Purpose: To evaluate and enhance the generalization performance of machine learning physical activity intensity prediction models developed with raw acceleration data on populations monitored by different activity monitors. Method: Five datasets from four studies, each containing only hip- or wrist-based raw acceleration data (two hip- and three wrist-based) were extracted. The five datasets were then used to develop and validate artificial neural networks (ANN) in three setups to classify activity intensity categories (sedentary behavior, light, and moderate-to-vigorous). To examine generalizability, the ANN models were developed using within dataset (leave-one-subject-out) cross validation, and then cross tested to other datasets with different accelerometers. To enhance the models’ generalizability, a combination of four of the five datasets was used for training and the fifth dataset for validation.
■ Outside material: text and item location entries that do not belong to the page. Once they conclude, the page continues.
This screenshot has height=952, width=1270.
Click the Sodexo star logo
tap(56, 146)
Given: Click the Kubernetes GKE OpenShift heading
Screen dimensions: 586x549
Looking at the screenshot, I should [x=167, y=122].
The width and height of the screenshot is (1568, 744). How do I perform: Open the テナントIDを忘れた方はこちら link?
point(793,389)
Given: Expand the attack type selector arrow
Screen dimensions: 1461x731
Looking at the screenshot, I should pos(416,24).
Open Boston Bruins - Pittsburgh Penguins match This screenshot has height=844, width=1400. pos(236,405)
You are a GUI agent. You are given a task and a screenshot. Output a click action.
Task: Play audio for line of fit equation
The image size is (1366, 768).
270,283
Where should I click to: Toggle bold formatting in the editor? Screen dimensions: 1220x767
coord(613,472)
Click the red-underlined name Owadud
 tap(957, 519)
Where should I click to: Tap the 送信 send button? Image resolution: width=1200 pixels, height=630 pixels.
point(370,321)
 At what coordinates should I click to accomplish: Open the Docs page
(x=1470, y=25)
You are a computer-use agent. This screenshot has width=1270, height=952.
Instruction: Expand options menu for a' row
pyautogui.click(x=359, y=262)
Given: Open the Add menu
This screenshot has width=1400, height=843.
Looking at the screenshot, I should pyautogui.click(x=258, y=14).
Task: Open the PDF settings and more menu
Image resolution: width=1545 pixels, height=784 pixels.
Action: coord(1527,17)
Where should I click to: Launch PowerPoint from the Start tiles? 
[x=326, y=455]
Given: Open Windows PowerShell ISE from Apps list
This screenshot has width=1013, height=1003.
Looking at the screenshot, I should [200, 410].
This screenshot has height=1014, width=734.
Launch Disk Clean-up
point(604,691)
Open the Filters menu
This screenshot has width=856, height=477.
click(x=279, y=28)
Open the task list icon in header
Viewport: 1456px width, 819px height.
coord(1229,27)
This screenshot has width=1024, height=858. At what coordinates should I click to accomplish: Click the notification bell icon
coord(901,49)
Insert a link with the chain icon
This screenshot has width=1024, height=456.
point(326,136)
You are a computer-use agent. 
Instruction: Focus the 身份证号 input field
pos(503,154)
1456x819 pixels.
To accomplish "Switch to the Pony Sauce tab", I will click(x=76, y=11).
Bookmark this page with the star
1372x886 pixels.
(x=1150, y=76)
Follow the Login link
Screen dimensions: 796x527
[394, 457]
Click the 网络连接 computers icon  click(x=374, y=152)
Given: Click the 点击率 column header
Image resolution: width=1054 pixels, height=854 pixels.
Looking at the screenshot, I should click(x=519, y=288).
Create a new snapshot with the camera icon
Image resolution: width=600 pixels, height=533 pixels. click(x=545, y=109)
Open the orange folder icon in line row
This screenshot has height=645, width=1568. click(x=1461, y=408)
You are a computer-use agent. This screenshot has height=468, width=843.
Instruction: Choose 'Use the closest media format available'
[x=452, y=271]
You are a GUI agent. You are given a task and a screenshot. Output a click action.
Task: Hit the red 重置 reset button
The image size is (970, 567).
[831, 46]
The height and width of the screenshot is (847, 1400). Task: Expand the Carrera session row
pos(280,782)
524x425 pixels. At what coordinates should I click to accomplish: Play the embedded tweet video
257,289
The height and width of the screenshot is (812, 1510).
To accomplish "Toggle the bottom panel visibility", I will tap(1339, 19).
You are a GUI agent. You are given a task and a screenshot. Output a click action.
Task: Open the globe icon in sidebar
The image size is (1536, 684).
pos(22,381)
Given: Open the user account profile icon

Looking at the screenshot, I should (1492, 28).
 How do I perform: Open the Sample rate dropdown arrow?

Finally, all the five datasets were merged to develop a single model that is generalizable across the datasets (50% of the subjects from each dataset for training, the remaining for validation). Results: The datasets showed high performance in within dataset cross validation (accuracy 71.9–95.4%, Kappa K = 0.63–0.94). The performance of the within dataset validated models decreased when applied to datasets with different accelerometers (41.2–59.9%, K = 0.21–0.48). The trained models on merged datasets consisting hip and wrist data predicted the left-out dataset with acceptable performance (65.9–83.7%, K = 0.61–0.79). The model trained with all five datasets performed with acceptable performance across the datasets (80.4–90.7%, K = 0.68–0.89). Conclusions: Integrating heterogeneous datasets in training sets seems a viable approach for enhancing the generalization performance of the models. Instead, within dataset validation is not sufficient to understand the models’ performance on other populations with different accelerometers.